Summary: In this stage we can see that all of the dependencies from the previous stage are deleted and that the strutted-1.0.0.war that was generated in the build stage is copied in. The tomcat server is configured, using hard coded creds, the service is exposed on port 8080 and then the server is launched.

Side Quest: What is Maven?

I know, I know, another side quest. But really, it’s important to understand what Maven is. As you saw it was used in the build stage of the Dockerfile to generate a .war file. That’s because it’s being used to manage, package, and build this application. So without at least a basic knowledge of Maven, where to find things and the terminology it uses, this next part won’t make much sense.

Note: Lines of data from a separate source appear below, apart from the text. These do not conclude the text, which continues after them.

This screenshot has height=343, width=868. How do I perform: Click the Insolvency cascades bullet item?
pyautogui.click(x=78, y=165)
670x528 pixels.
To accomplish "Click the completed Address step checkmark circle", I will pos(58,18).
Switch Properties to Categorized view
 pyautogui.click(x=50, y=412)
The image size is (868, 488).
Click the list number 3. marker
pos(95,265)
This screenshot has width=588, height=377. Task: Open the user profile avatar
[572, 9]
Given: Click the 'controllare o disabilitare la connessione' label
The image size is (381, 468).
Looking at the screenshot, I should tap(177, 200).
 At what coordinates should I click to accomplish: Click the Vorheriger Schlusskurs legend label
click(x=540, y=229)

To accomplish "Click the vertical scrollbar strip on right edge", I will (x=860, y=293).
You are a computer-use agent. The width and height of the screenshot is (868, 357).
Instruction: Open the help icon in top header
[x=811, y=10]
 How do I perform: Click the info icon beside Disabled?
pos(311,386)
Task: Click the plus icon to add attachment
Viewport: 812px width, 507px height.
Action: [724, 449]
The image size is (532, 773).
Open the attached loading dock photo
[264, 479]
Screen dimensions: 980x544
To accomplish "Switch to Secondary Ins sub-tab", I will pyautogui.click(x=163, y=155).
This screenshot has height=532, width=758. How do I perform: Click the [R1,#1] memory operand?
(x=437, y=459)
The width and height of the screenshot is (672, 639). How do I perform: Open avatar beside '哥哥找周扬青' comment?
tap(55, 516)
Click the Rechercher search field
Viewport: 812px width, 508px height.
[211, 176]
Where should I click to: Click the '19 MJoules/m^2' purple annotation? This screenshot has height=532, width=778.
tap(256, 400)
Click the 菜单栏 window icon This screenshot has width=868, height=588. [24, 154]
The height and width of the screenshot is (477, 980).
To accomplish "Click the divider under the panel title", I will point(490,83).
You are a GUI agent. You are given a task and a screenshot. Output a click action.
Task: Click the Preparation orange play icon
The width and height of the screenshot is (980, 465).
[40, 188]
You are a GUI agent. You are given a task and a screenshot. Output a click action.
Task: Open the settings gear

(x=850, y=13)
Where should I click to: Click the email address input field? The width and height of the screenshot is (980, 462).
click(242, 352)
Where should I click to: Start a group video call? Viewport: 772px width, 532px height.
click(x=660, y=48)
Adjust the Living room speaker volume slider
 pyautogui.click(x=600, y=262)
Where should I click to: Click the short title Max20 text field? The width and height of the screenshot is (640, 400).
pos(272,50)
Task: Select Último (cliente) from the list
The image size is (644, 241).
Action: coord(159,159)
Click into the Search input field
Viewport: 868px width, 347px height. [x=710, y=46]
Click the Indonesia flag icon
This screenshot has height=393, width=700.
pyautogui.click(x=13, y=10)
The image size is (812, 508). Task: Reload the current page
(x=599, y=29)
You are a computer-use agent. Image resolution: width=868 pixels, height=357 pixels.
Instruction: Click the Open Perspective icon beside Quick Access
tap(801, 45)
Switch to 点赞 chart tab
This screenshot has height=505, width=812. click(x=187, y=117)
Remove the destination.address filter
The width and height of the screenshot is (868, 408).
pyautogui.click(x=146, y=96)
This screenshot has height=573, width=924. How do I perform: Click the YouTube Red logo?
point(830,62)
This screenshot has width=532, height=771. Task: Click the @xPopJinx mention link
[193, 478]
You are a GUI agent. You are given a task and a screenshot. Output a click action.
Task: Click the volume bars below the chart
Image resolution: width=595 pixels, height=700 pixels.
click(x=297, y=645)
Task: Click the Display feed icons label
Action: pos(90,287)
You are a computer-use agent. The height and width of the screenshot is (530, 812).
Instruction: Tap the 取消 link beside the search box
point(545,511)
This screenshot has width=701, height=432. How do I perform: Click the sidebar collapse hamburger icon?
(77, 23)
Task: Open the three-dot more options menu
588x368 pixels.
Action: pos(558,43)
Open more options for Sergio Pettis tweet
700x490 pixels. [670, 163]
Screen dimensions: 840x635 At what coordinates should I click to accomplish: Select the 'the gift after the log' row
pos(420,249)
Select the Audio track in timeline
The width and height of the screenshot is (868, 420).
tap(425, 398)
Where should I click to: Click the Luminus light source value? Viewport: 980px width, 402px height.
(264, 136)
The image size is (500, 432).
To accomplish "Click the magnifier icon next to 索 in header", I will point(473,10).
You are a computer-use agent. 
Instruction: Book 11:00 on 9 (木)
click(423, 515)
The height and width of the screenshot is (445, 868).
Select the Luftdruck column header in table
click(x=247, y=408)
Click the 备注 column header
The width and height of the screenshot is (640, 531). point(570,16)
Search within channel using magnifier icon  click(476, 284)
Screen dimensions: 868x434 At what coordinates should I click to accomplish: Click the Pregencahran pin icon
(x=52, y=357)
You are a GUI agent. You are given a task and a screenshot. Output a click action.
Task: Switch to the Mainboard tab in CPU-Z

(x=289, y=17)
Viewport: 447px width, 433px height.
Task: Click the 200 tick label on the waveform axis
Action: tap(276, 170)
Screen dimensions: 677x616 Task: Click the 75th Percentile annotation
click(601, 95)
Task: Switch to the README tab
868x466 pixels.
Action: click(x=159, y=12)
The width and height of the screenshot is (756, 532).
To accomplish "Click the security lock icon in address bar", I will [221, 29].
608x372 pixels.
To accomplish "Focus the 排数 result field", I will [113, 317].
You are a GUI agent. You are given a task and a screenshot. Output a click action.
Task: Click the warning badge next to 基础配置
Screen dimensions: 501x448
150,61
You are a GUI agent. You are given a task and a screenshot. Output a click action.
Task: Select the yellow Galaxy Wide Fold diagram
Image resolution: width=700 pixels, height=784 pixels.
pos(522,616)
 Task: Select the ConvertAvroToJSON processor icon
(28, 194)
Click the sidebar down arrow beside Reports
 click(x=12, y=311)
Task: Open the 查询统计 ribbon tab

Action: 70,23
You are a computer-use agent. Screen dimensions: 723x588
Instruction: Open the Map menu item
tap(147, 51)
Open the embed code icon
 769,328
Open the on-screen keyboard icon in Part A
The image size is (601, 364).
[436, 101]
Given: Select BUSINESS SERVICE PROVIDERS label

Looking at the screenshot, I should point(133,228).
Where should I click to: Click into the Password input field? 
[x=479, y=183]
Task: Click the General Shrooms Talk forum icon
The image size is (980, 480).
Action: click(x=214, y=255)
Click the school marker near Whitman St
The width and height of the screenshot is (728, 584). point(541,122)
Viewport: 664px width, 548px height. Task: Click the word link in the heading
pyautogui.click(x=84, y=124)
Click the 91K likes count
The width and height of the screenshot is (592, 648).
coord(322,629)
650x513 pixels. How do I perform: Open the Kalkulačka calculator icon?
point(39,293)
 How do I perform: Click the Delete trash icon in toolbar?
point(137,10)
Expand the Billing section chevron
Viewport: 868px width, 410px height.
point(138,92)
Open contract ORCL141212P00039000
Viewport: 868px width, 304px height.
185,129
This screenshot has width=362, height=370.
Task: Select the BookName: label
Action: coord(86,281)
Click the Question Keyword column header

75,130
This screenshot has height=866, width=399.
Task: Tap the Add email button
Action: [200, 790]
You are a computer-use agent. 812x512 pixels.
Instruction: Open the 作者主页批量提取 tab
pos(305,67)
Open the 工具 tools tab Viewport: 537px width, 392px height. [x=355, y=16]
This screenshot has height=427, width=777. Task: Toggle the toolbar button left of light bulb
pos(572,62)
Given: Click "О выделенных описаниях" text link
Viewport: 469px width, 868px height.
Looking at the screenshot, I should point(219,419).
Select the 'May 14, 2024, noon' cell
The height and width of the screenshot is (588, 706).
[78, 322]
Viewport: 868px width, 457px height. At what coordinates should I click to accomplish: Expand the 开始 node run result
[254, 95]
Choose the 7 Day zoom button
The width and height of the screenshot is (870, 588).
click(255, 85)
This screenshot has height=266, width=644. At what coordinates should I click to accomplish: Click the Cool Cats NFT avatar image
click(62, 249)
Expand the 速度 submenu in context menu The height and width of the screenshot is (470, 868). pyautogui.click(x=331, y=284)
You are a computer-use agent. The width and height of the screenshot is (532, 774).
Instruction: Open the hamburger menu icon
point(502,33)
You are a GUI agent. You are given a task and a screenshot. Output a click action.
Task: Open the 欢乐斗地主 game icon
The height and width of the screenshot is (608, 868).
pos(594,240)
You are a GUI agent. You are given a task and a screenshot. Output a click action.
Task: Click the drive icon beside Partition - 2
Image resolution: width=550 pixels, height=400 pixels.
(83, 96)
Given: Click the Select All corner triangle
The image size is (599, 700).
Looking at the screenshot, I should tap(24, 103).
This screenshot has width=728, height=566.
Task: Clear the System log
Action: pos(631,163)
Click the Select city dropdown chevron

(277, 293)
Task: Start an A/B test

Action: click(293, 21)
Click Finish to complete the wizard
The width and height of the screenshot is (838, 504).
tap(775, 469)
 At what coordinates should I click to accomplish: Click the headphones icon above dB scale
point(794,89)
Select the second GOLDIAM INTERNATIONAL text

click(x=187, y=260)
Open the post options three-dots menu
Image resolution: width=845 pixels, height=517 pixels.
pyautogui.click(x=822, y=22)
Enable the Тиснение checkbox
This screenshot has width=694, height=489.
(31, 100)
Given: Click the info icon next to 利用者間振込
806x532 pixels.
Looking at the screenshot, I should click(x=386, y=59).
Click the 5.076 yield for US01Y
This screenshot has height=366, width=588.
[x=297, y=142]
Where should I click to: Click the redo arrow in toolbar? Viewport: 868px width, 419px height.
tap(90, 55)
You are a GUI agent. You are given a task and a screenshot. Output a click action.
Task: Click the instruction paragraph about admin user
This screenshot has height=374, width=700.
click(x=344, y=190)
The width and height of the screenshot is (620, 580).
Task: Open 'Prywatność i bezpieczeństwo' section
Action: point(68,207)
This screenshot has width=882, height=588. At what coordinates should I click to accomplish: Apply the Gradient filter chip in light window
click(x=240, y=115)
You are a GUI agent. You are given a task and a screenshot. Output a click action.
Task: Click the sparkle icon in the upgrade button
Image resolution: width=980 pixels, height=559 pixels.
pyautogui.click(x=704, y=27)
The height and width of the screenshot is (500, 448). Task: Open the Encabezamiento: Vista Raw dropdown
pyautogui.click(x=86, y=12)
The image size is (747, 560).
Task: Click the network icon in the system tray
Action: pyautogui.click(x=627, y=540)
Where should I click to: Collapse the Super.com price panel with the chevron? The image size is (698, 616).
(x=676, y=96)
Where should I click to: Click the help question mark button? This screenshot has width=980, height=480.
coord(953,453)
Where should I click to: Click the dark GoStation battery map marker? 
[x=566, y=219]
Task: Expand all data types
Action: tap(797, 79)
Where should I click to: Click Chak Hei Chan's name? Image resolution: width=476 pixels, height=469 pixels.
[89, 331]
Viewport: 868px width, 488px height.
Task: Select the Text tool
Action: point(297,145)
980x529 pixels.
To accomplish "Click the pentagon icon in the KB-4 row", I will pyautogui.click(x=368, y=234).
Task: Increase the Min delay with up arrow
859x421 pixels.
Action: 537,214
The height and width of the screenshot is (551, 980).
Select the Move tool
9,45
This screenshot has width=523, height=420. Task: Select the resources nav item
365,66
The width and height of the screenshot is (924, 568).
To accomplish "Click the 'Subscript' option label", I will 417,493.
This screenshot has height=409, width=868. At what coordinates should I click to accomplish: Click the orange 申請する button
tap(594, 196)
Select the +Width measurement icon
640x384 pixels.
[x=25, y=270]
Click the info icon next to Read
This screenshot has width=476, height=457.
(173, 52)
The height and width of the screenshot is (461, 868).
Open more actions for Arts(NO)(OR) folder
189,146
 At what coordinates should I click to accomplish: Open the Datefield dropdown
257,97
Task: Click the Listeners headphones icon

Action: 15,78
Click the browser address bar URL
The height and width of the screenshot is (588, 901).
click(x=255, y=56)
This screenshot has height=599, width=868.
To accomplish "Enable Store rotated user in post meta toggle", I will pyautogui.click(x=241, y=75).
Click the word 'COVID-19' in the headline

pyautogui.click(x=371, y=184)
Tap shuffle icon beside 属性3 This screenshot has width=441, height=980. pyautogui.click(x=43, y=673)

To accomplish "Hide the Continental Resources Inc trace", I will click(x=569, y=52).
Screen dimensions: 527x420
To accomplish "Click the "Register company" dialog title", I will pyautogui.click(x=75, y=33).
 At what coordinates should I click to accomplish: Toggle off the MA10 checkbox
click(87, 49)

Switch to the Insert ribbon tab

Maven provides a standardized way to structure projects, for example, all Maven projects follow the same standardized & enforced folder layout.

my-maven-project/
├── pom.xml                  # The Maven configuration file (Project Object Model)
├── src/
│   ├── main/
│   │   ├── java/            # Your application source code (.java files)
│   │   └── resources/       # Non-code resources (config files, etc.)
│   └── test/
│       ├── java/            # Unit and integration test code
│       └── resources/       # Test-specific resources
└── target/                  # Generated output (compiled classes, JARs, etc.)

All Maven projects are managed by a file called pom.xml. This is the core configuration file, it defines the project’s dependencies, build goals, and the type of output file (artifact) to generate.

In Maven, when you compile a project, the resulting file is called an artifact. The name of this artifact is set in the pom.xml using the <artifactId> tag. So when you see me say artifact, just think “the file that got built.”

+Note+: The reason I am explaining this is if you understand that ALL Maven projects are structured the same if you come across one again in the future, which you will as it’s a widely adopted tool by Java developers & ALOT of applications are written in java, you will know where to look for key information.

Now that you understand this the next parts will make more sense.

Maven pom.xml inspection:

As discussed earlier, the pom.xml file is essentially the roadmap Maven uses to run its build process. You can think of it kind of like a Dockerfile, it defines all the dependencies, plugins, and configuration needed to build the project.

However, unlike a Dockerfile, which always results in a container image, Maven gives you more flexibility. In Maven, you declare the type of artifact you want to produce, remember this artifact is just the build output. It could be a .jar, .war, binary, or even a directory structure depending on how the project is configured.

In this pom.xml we can see on lines 5-9 the artifact being generated when maven runs is a file called strutted it will be version 1.0.0 and it will be a .war file.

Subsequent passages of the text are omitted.